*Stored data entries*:
—————

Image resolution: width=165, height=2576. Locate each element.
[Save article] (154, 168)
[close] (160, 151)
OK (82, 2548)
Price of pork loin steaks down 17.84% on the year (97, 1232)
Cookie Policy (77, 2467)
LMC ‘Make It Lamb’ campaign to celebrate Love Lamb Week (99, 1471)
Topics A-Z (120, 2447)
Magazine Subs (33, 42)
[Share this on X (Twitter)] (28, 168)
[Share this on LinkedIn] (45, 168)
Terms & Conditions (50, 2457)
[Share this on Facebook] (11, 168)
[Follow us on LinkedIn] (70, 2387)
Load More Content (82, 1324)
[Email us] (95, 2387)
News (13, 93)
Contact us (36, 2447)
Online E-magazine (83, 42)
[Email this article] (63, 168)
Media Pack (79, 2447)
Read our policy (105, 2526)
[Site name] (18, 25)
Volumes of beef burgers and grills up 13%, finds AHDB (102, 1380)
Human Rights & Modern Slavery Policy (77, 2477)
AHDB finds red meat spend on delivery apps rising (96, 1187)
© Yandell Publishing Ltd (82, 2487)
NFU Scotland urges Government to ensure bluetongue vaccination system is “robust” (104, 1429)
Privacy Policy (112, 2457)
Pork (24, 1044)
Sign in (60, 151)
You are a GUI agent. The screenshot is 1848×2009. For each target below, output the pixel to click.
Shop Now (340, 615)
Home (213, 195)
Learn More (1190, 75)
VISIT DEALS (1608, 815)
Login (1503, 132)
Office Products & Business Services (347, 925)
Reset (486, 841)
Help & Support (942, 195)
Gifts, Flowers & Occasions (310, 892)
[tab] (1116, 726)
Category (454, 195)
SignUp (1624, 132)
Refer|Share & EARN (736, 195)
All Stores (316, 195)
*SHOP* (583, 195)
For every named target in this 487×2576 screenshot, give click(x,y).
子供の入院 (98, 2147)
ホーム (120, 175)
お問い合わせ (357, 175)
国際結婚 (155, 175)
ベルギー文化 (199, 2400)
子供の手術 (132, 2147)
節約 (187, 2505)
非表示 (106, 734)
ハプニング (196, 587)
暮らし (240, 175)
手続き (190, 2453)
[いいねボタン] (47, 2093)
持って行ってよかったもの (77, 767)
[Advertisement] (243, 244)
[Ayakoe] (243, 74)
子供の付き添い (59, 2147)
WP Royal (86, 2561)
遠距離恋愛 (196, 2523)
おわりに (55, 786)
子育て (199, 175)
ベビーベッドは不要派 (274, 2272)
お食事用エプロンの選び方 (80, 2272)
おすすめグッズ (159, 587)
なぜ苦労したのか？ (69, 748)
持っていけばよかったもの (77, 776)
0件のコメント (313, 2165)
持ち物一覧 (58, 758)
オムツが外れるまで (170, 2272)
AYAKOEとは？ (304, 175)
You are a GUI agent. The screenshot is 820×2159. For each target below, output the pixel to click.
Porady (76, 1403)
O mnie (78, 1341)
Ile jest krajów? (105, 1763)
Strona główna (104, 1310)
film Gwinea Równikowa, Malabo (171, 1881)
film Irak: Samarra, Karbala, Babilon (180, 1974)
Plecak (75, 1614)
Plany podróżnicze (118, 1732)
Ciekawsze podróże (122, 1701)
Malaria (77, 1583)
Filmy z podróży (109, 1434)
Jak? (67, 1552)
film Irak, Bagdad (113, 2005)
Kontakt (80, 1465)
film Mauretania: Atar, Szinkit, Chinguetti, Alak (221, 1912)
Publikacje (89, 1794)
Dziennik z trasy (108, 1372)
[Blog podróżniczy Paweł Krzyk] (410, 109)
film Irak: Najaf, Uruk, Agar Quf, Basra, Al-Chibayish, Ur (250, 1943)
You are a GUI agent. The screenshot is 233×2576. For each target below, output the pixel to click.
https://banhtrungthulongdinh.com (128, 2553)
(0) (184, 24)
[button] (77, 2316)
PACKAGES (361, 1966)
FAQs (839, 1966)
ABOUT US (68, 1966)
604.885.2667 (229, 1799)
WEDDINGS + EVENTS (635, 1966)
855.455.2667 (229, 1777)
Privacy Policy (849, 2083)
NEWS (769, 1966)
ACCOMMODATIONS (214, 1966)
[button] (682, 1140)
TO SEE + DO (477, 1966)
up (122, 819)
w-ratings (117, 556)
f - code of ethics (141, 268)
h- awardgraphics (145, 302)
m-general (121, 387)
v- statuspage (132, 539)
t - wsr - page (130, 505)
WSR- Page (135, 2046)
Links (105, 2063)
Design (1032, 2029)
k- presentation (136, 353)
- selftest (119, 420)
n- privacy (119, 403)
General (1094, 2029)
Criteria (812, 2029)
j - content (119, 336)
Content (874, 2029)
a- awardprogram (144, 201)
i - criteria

—————

*Task requirements*:
Count how many lines in the data above hold the string "screenshot", and give the number with no other words.

*Finished task*:
4